(Stored data)
************

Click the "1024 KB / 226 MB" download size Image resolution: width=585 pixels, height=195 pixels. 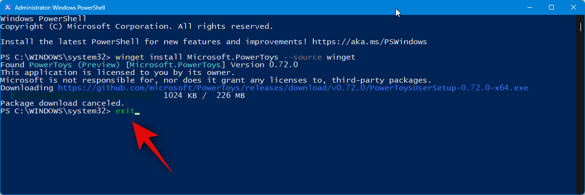click(x=204, y=96)
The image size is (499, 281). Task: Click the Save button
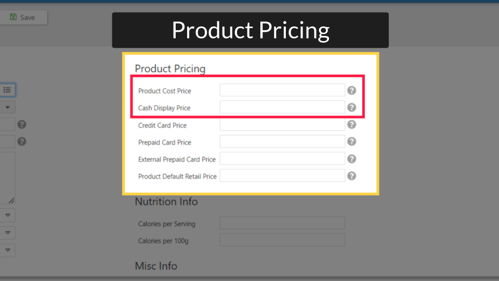[23, 18]
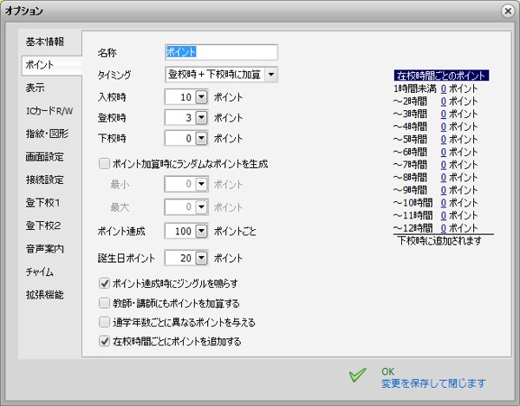Switch to the 基本情報 tab
The image size is (520, 406).
point(44,42)
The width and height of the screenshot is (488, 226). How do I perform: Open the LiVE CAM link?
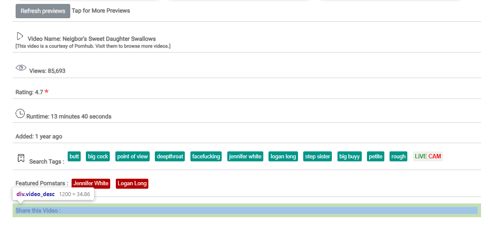point(428,157)
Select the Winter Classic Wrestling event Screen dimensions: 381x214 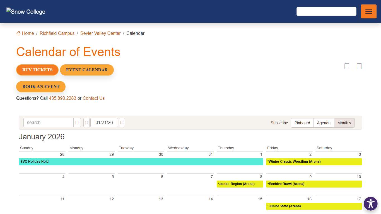click(294, 162)
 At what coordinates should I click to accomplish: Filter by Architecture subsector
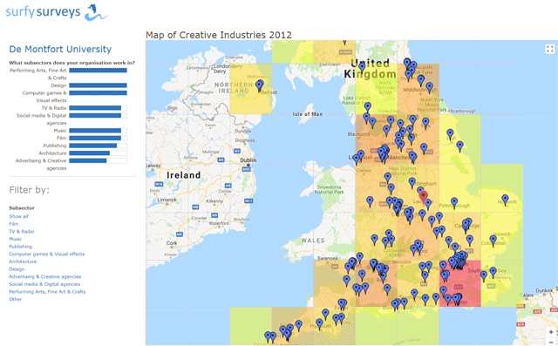23,261
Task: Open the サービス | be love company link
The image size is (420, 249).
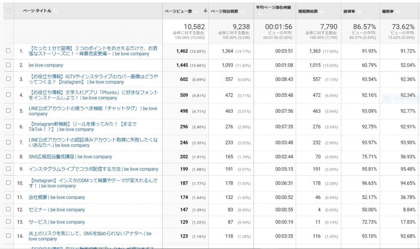Action: tap(57, 222)
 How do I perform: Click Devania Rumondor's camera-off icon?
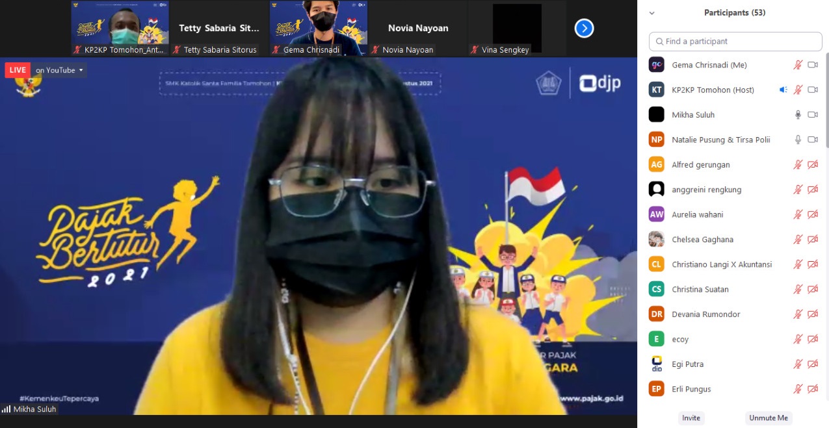coord(812,314)
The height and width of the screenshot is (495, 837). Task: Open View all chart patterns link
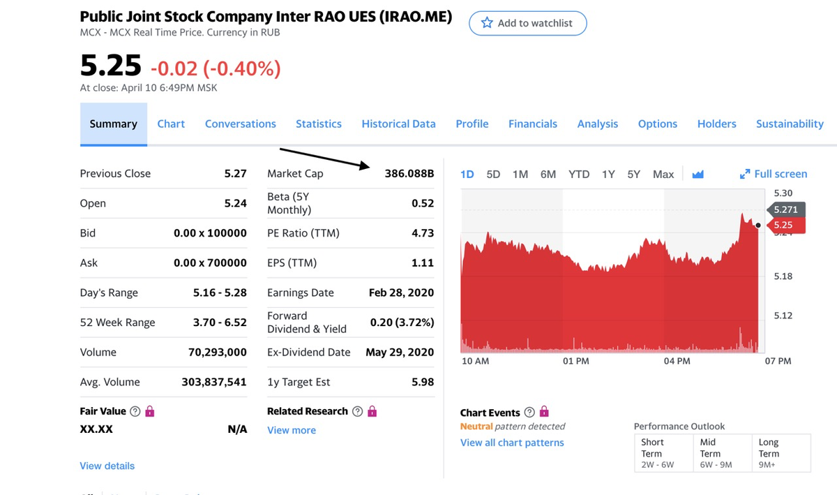click(x=512, y=443)
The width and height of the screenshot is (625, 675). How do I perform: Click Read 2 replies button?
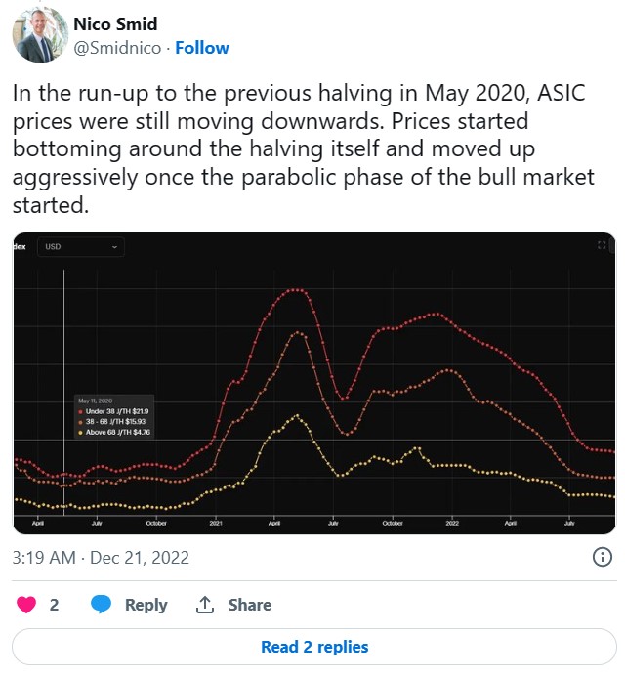tap(314, 647)
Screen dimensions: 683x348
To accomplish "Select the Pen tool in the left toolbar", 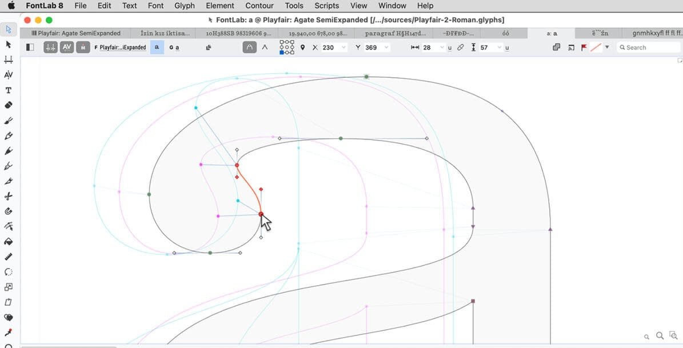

************

§ **DIRECTIONS**
Each line from the one holding "At what coordinates" down to the end of the records is to be reproduced unaltered, and the pictures are to be omitted.

§ **EXERCISE SOLUTION**
 At what coordinates should I click to accomplish: Filter by Architecture subsector
23,261
Task: Open the サービス | be love company link
The image size is (420, 249).
Action: tap(57, 222)
 How do I perform: Click Devania Rumondor's camera-off icon?
coord(812,314)
The height and width of the screenshot is (495, 837). Task: Open View all chart patterns link
click(x=512, y=443)
The width and height of the screenshot is (625, 675). How do I perform: Click Read 2 replies button?
tap(314, 647)
Screen dimensions: 683x348
To accomplish "Select the Pen tool in the left toolbar", 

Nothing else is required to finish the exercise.